Il aura fallu plus de vingt ans pour que la justice française reconnaisse enfin ce que le père d’Estelle Mouzin n’a cessé de répéter : l’État a failli. Non pas par maladresse ponctuelle, mais par faute lourde. Voilà le terme juridique qu’a osé employer le tribunal de Paris, dans un jugement aussi rare qu’accablant.
Vingt ans, dix juges d’instruction successifs, des pistes abandonnées puis reprises, des dossiers non cotés pendant près d’une décennie… Tout cela pendant qu’un prédateur comme Michel Fourniret se riait de nos institutions.
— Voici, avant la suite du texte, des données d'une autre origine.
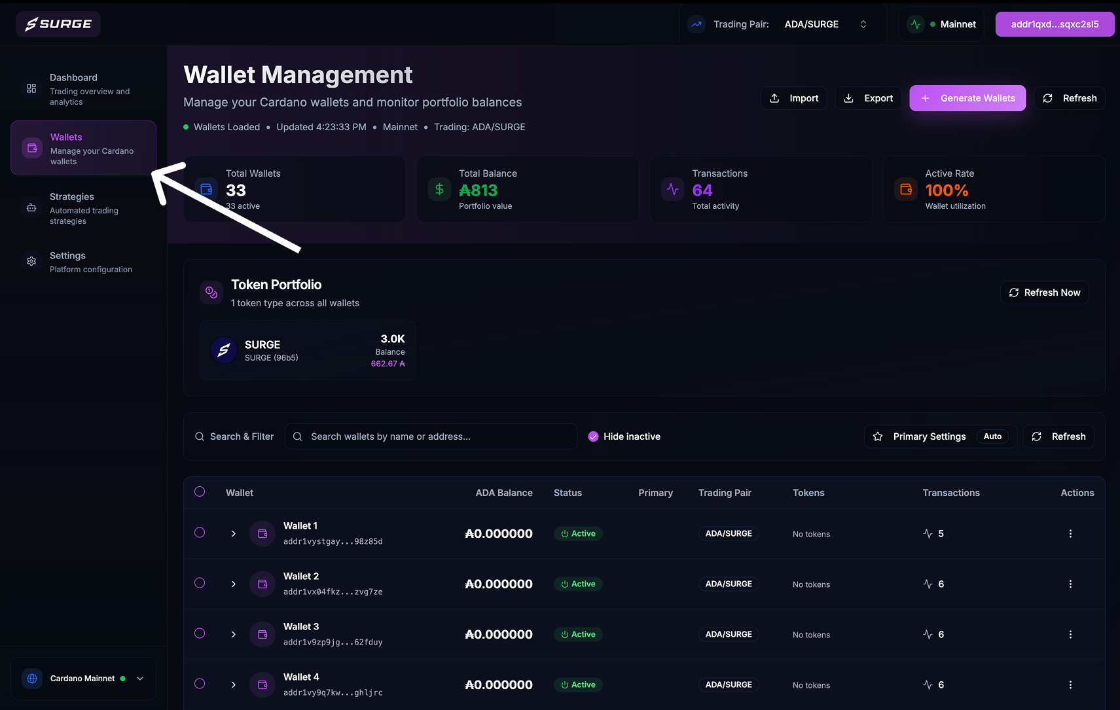Click the Transactions activity icon card

pos(672,190)
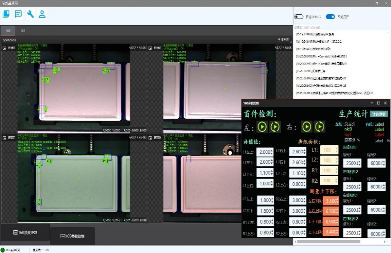The width and height of the screenshot is (391, 253).
Task: Click image pane 1 selector icon
Action: pos(4,48)
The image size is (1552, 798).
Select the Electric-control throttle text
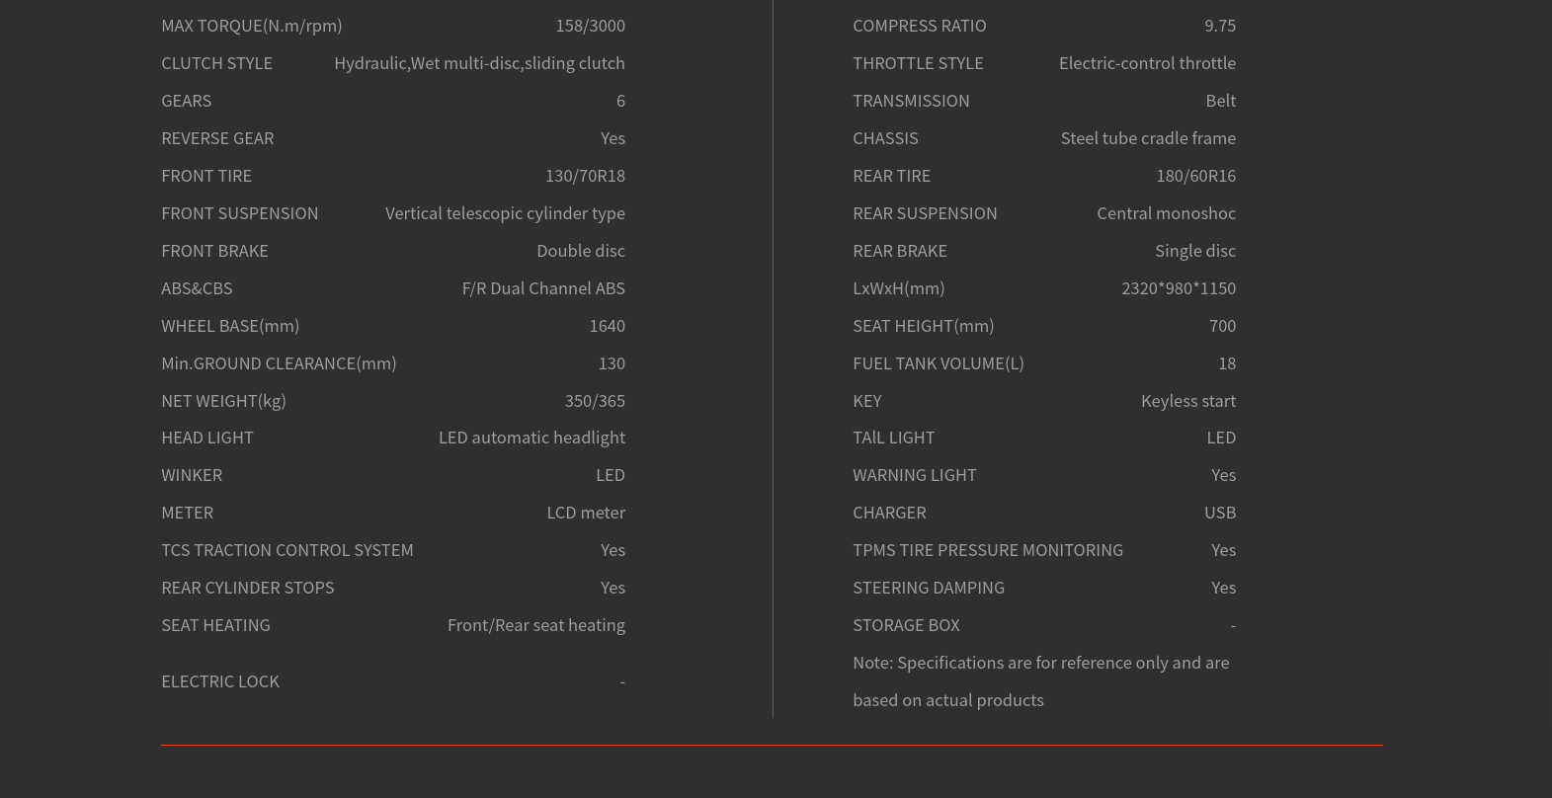pyautogui.click(x=1147, y=63)
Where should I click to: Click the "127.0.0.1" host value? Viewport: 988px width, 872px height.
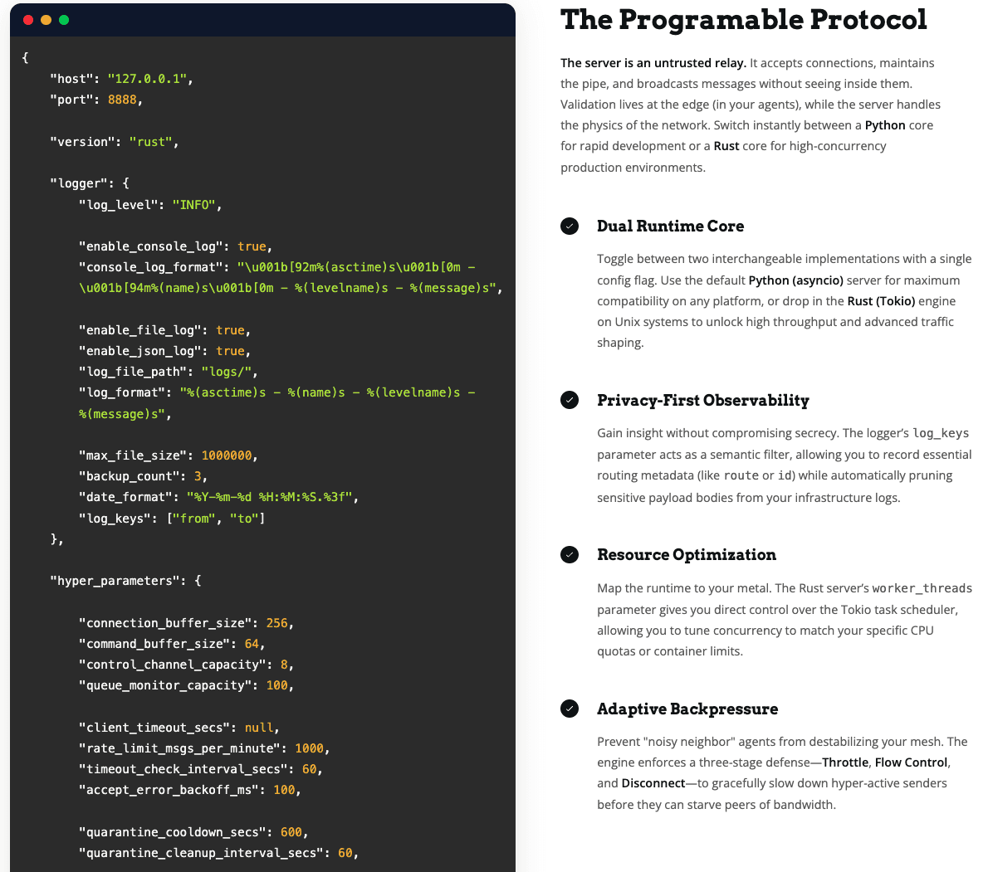pos(147,79)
Comment ne pas partager la colère d’Éric Mouzin, ce père qui a dû, seul, se battre pour arracher à la République des bribes de vérité ?
On nous parle de « manque de moyens ». Mais comment accepter que l’on mette tant d’énergie à poursuivre le moindre automobiliste flashé à 51 km/h, tandis qu’un dossier de disparition d’enfant reste des années en sommeil ? Comment tolérer qu’une administration judiciaire qui se gargarise de ses grands principes se montre incapable d’assurer l’essentiel : protéger les plus vulnérables et rendre justice à leurs familles ?
La vérité, c’est que l’État préfère souvent l’apparence à l’efficacité. On multiplie les discours compassionnels, les commissions Théodule, les hommages officiels, mais quand il s’agit d’enquêter sérieusement, d’assurer la continuité d’un dossier, d’affronter la vérité criminelle… alors tout s’écroule.
Le tribunal a condamné l’État à 50 000 euros. Une aumône. Une somme dérisoire pour un homme qui a perdu sa fille et qui a dû, en plus, affronter l’indifférence d’une machine judiciaire. Mais ce jugement a au moins une valeur : celle de rappeler que la République n’est pas seulement impuissante, elle est parfois coupable.
Estelle Mouzin ne reviendra pas. Son corps n’a même jamais été retrouvé. Mais son père aura au moins obtenu que la justice française, contrainte et forcée, admette enfin sa propre faillite. Triste victoire, mais symbole terrible : dans la France d’aujourd’hui, même la justice n’est plus capable de rendre justice.